• Marcel Moreau, Monstre - Culte du dépassement

        L'espace métaphysique est oublié, et s'il est mentionné c'est pour donner à entendre qu'il dépend de la matérialité des réussites. Ce "mouvement spirituel" se règle sur le triomphe du gigantisme indifférent, au détriment de son contraire : la démesure vertigineuse, qui est la mesure même de l'individu face à son destin, quête de l'absolu, toute connaissance désintéressée portée à son paroxysme. Dans cette prose, où le dépassement érigé en culte est toujours dépassement vers la suprématie des nantis, la litanie élitaire a quelque chose d'obscène : marchands du temple plus exhibitionnisme. Elle déprave la notion même de responsabilité. La fièvre de liberté s'identifie à celle du profit.

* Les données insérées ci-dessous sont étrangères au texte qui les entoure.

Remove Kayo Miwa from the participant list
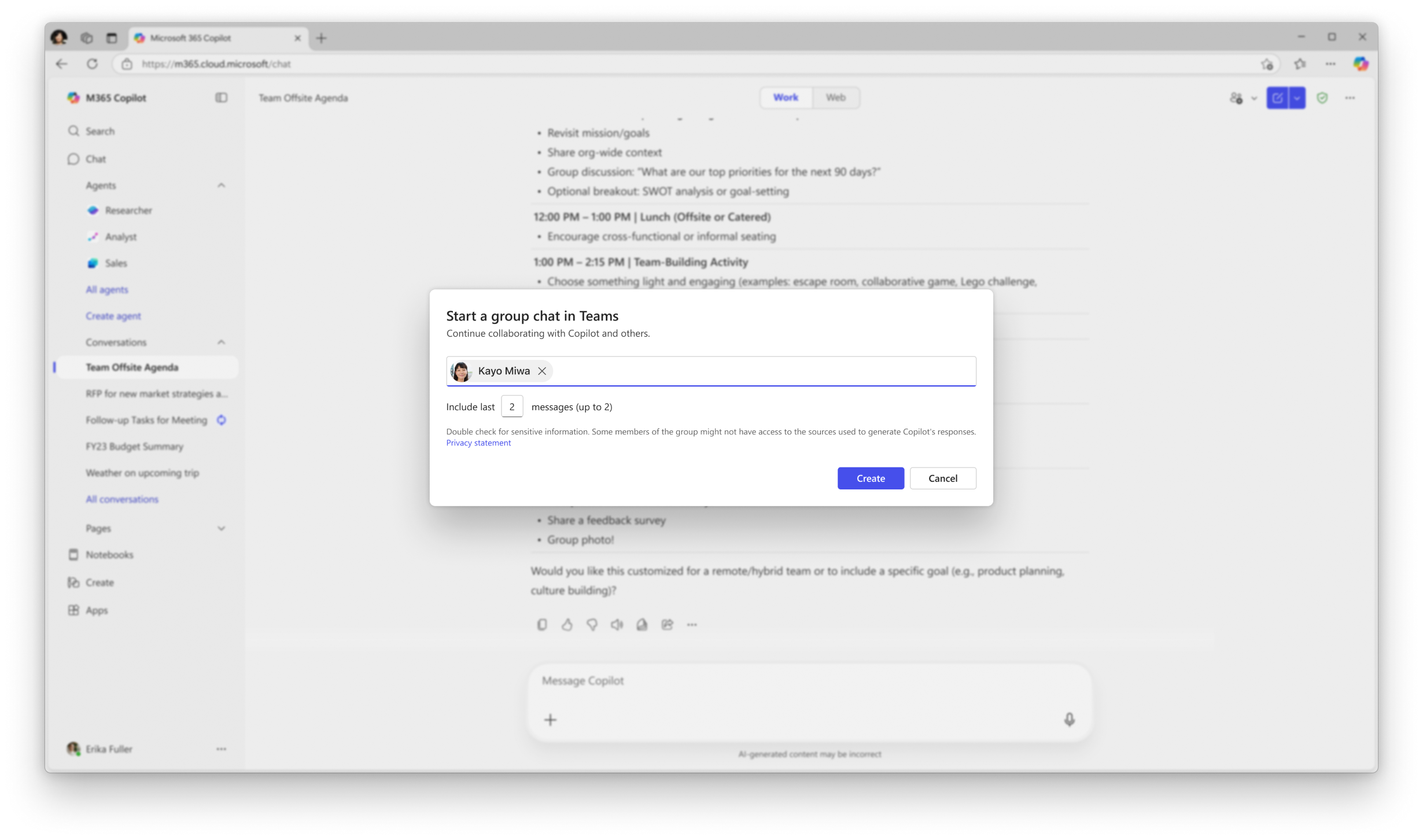 (x=543, y=371)
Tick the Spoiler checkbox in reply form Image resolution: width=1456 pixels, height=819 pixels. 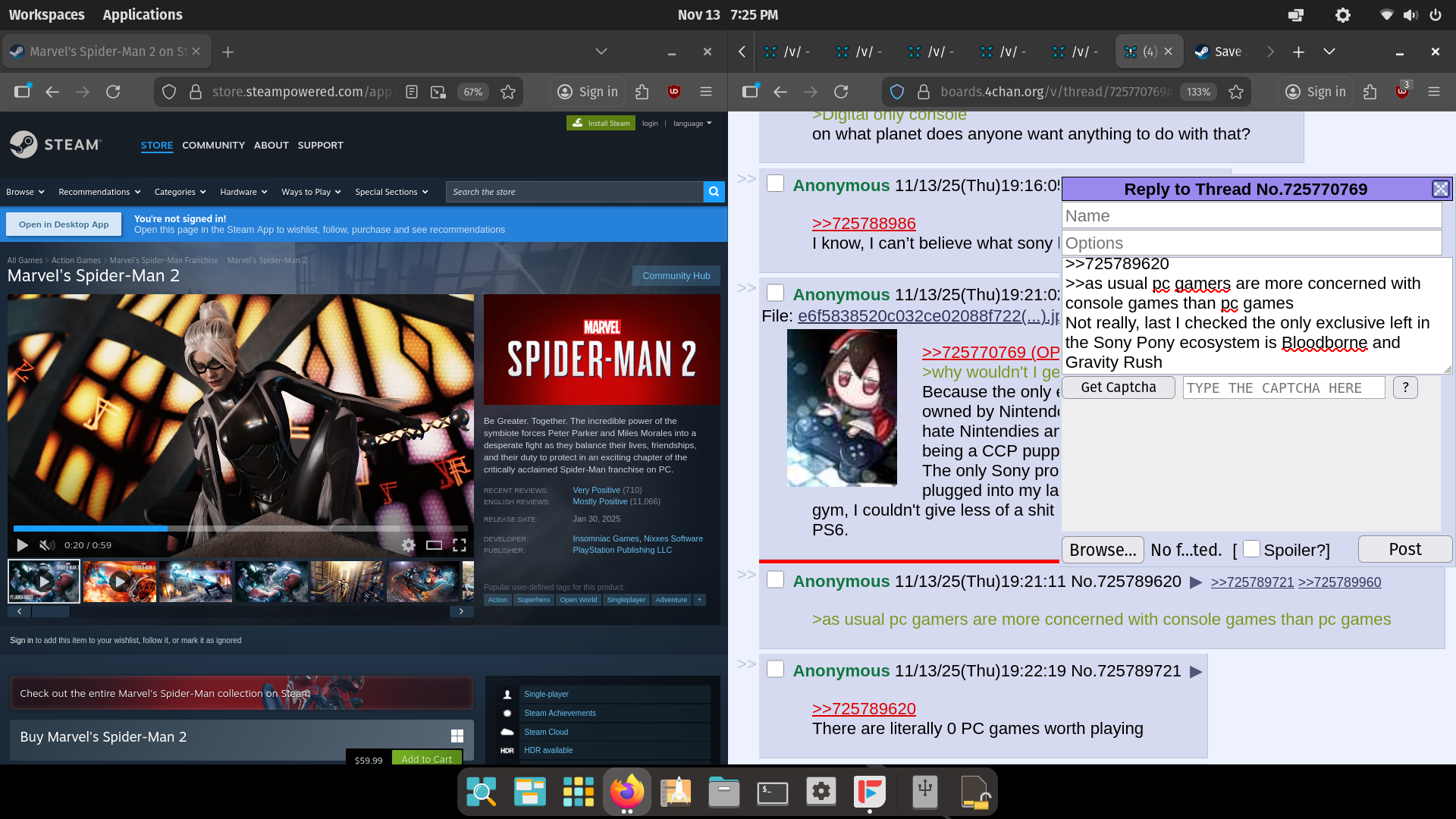[1252, 549]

La liberté est l'affaire des affairistes, semble-t-on nous répéter, inlassablement, avec, dans la vois, des intonations de repu, au sortir de chez Maxim's. Mais cette liberté-là n'a pas sa place dans nos sombres ivresses, ces tâtonnements et titubations qui nous dépouillent sans répit des pulsions cupides. C'est la lucidité, cette objection au bonheur, qui nous fait préférer les fiers désespoirs, fussent-ils barbares et démentiels, aux optimismes de luxe. La France des fortunés et des sans-âme, aspirée par les fureurs hypercapitalistes, peut crever des pires cancers. Je ne serais pas le dernier à m'en esbaudir.